◆ Exercise description
From the data that follows, copy every line holding the string "each".

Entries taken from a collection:
= = = = = = =

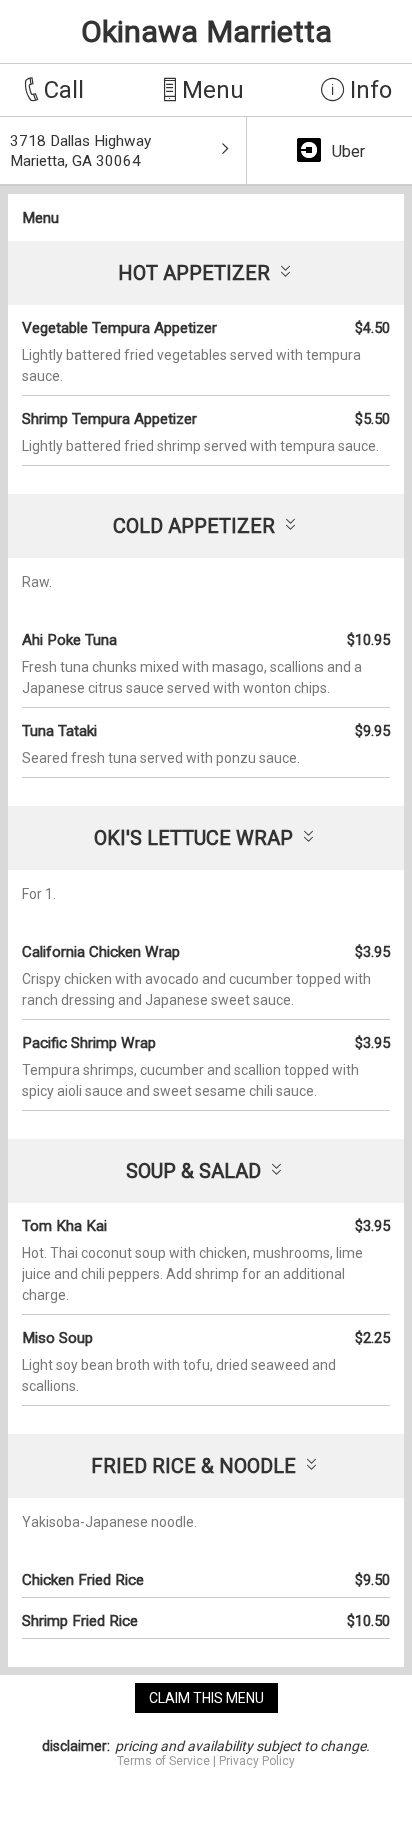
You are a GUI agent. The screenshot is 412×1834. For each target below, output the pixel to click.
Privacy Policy (257, 1761)
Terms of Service (163, 1761)
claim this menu (206, 1698)
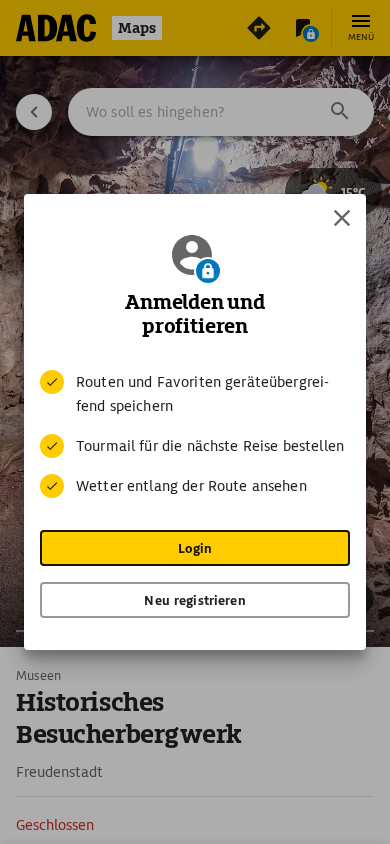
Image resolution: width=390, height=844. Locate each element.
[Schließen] (342, 218)
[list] (195, 434)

= = = = = = =

◆ Solution below
You are a GUI agent. The screenshot is 412×1834. For each target below, output the pixel to click.
Image resolution: width=390, height=844. Locate each element.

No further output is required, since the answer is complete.